- The Washington Times - Monday, April 21, 2008

ANALYSIS/OPINION:

Two days of vigorous anti-Chinese protests by Tibetans and their Indian sympathizers culminated last Thursday in New Delhi when 17,000 policemen and soldiers allowed Olympic torch bearers to run in lonely splendor through nearly deserted streets.

The India Express newspaper said the capital had been turned into a “security citadel.” The Hindustan Times said members of parliament accused the government of setting up a “police camp.” A Times of India headline stated: “Cops kill spirit to keep torch burning.”

Instead of the image of progress China wanted to project, security arrangements to subdue demonstrations against Chinese suppression of Tibetans reinforced an impression of China as an authoritarian state. Moreover, protests are likely to continue along three parallel paths until the Olympics open in Beijing in August.

The first will follow the Olympic torch as it wends its way through Australia, Japan, South Korea, and Vietnam — but not in dictatorial North Korea. Chinese handling of protests will probably be tested in Hong Kong and Macau in early May and in Lhasa, the capital of Tibet, and in western China in June.

Second, the Dalai Lama, the Tibetan spiritual and political leader, has an extensive speaking schedule in the United States, India, Germany, Britain, Australia, and the U.S. again in coming months. Particularly in Germany during May, he plans to speak on human rights, a core issue in the dispute between Tibetans and Chinese.

Lastly, the Tibetan People’s Uprising Movement, or TPUM, formed by five expatriate Tibetan organizations in January, will continue seeking the end of what its members, mostly younger Tibetans, call China’s “colonial occupation” of their country. They demand the summer Olympics be canceled.

All this will confront President Bush with a decision on whether to attend the opening ceremony of the games. The issue has seeped into the presidential election campaign with Democrats, led by Speaker of the House Nancy Pelosi and the candidates, Sens. Hillary Clinton and Barack Obama, urging the president not to go.

Sen. John McCain, the presumptive Republican candidate, has said the president should not attend the opening ceremony unless the Chinese opened a dialogue with the Dalai Lama. Mr. Bush has insisted he will go but that could change as his choice is sharpened. He could appear to condone or to condemn China’s crackdown on Tibetans.

The torch relay, the longest in Olympic history, was intended to draw worldwide attention to the Beijing Olympics, China’s economic achievements, and the rule of the Communist Party. The idea of carrying the torch through other nations was promoted by the Nazi German dictator Adolf Hitler in 1936.

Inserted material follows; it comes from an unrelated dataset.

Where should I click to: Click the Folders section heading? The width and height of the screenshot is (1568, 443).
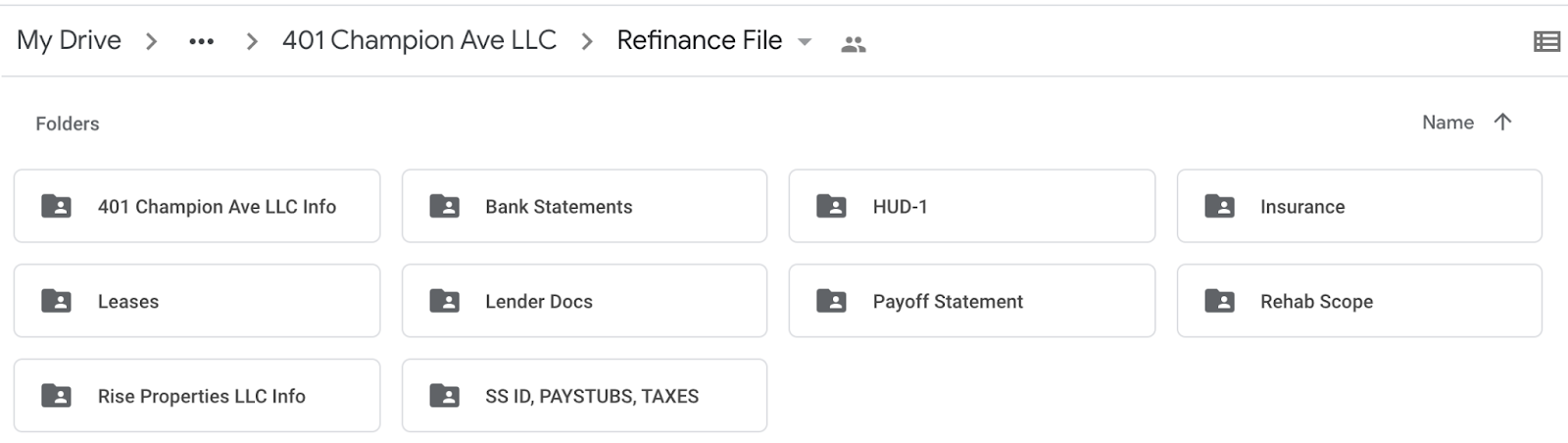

Instead, this year’s torch relay has turned into a nightmare of anti-Chinese demonstrations, deception over routes, and anger at the tactics of Chinese “escorts” believed to be members of the People’s Armed Police. After they roughed up demonstrators in London, the usually circumspect Economist magazine called them “thugs.”

Next weekend in Japan, runners are scheduled to carry the torch through Nagano, site of the 1998 Winter Olympics. But Buddhist monks have withdrawn their Zenkoji temple as the run’s starting point to protest Chinese treatment of Tibetan monks; protesters say they will raise banners along the route but not confront runners; and a closing festival has been canceled.

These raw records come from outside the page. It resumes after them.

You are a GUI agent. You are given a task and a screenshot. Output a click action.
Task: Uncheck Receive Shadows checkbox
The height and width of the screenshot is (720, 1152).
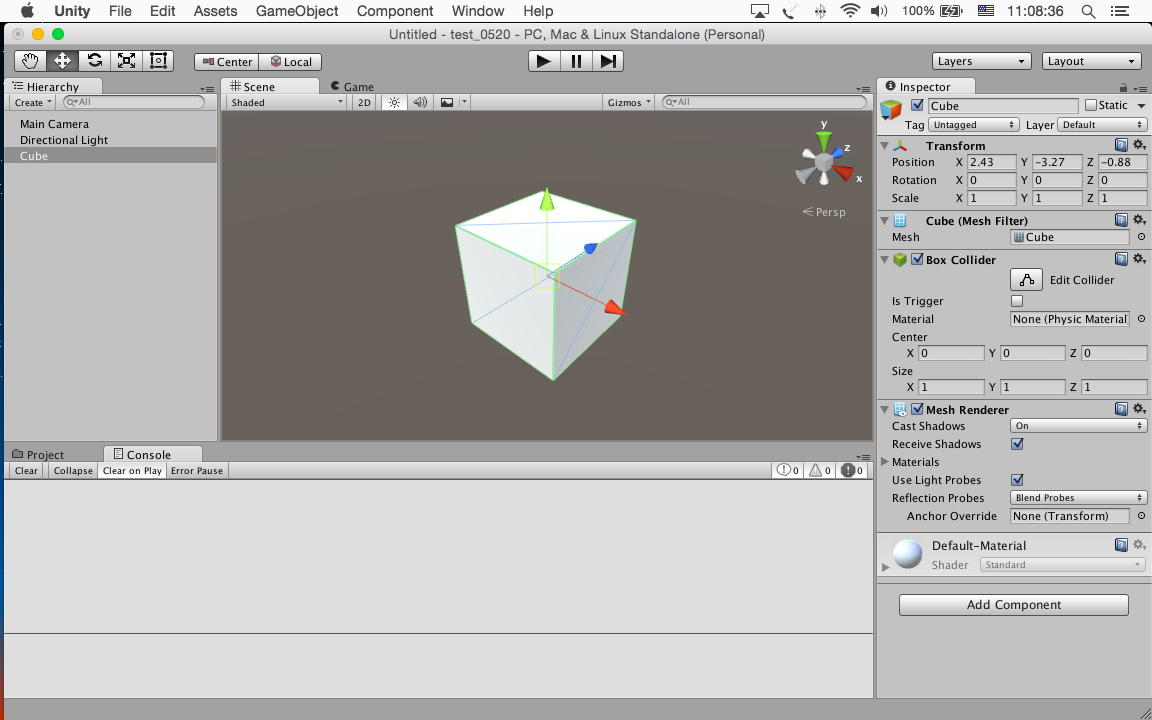[x=1017, y=444]
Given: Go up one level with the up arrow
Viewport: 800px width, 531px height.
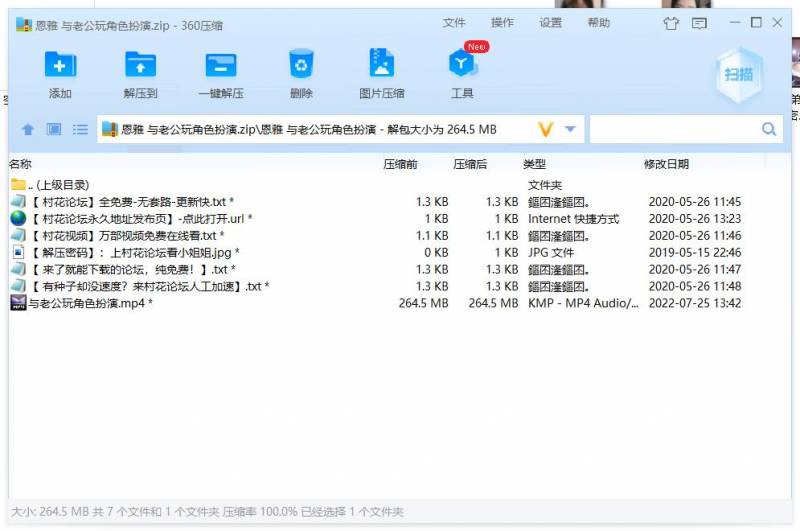Looking at the screenshot, I should coord(28,130).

The National Policy Agency, special riot police, the prefectural government, local police, and 1,200 private citizens and city employees will be mobilized for security. The National Police Agency has said Chinese security escorts will not be permitted to run alongside the torch bearers.

The Dalai Lama is scheduled to finish a 10-day stay in the U.S. tomorrow with an address billed as one of a series of lectures by global leaders at Colgate University. His topic, “The Art of Happiness” comes, ironically, at an unhappy time for many Tibetans.

In May, the Dalai Lama plans to deliver three lectures in Germany certain to stir wide interest, given the allegations that China has suppressed Tibetan human rights. They are titled: “Human Rights and Globalization”; “Peace and Human Rights”; and “Human Rights as Commitment: Lessons From History.”

In a fourth talk, the Dalai Lama plans to address “Religion —Peacemaker or Warmonger?”

On the third path, the Tibet People’s Uprising Movement has vowed to continue protesting. A spokesman for the Tibetan Youth Congress, a member of uprising movement, told an Indian news agency: “We want the entire world to know about the Chinese atrocity in Lhasa.”

Richard Halloran is a free-lance writer and former New York Times correspondent based in Honolulu.